With the Artemis I mission spearheading deep space missions to the Moon again, there’s a lot to be excited about. Despite an initial target window of November, NASA delayed the mission and now has a new mission start month for the next Moon mission.
NASA’s Space Launch System (SLS) rocket is now slated for a February 2022 launch. Currently sitting at the Kennedy Space Center in Florida, the mission marks the next generation of deep space operations involving the Moon. The organization dropped a press release Friday discussing the mission’s current stages and plans. The SLS’s integrated system is entering its final operational phase for an uncrewed flight around the Moon.
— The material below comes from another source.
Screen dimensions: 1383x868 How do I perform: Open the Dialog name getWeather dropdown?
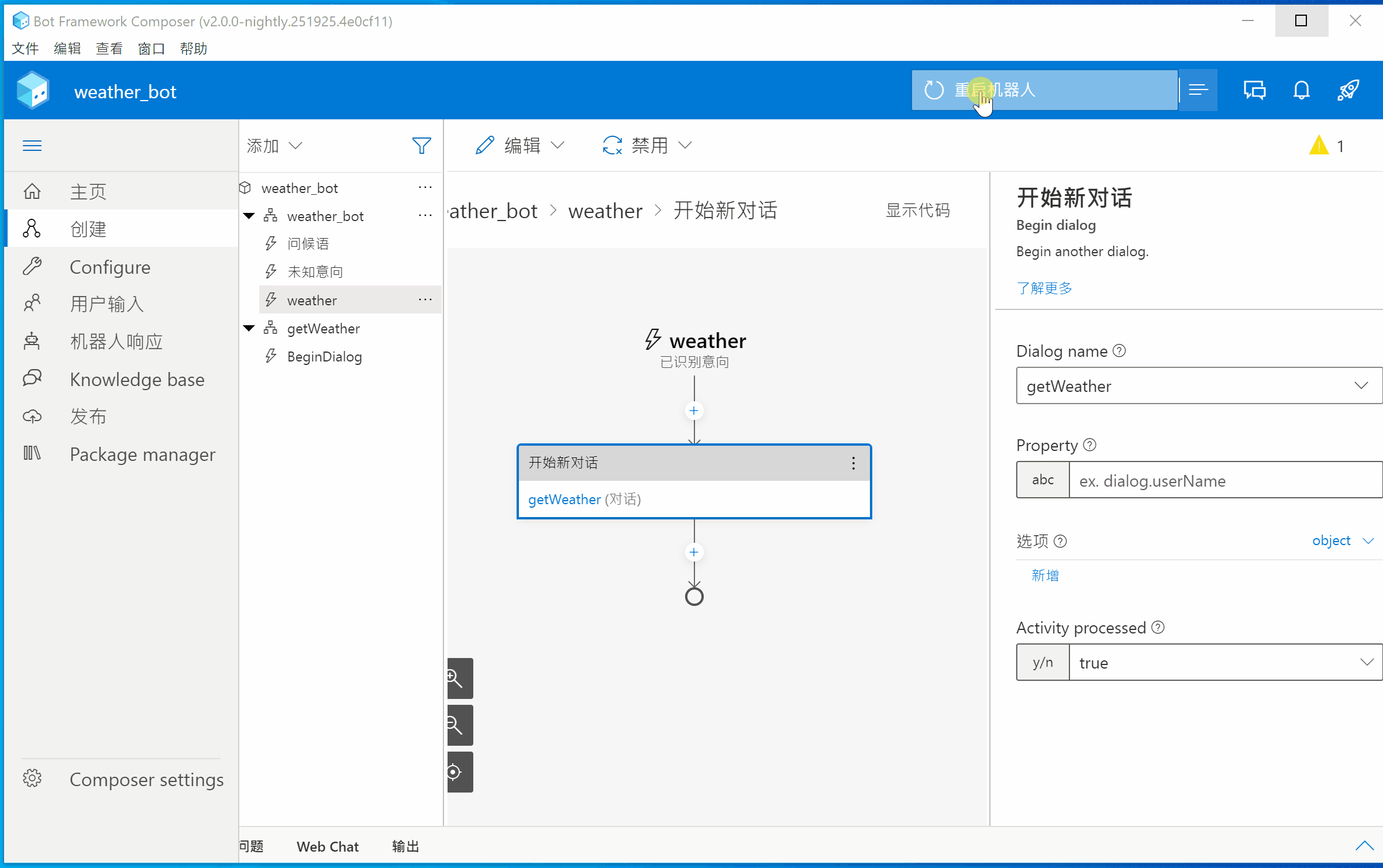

“It’s hard to put into words what this milestone means, not only to us here at Exploration Ground Systems, but to all the incredibly talented people who have worked so hard to help us get to this point,” Mike Bolger, Exploration Ground Systems program manager said in the press release. “Our team has demonstrated tremendous dedication preparing for the launch of Artemis I. While there is still work to be done to get to launch, with continued integrated tests and Wet Dress Rehearsal, seeing the fully stacked SLS is certainly a reward for all of us.”
NASA expects the rocket and crew capsule to reach the launch pad in late December. While it’s there, scientists will conduct initial tests. Returning in January, wet dress rehearsal will begin, along with more checkouts. Finally, assuming all goes according to plan, the mission will commence in February 2022.
Setting the stage for future endeavors, “Artemis I will provide a foundation for human deep space exploration and demonstrate our commitment and capability to extend human existence to the Moon and beyond…” NASA writes.
NASA’s Lucy Mission Already Hit Some Snags During its 12-Year Journey
Solar arrays power Lucy through our solar system, but one of them has not locked into place. After launching, the arrays were supposed to be deployed after roughly an hour and a half. However, one of them hasn’t locked into place, despite receiving power.
“In the current spacecraft attitude, Lucy can continue to operate with no threat to its health and safety,” NASA noted on its website. “Lucy’s two solar arrays have deployed, and both are producing power and the battery is charging. While one of the arrays has latched, indications are that the second array may not be fully latched. All other subsystems are normal.”
Though it didn’t latch yet, NASA’s mission director, Dr. Thomas Zurbuchen, says the mission is “safe and stable” right now.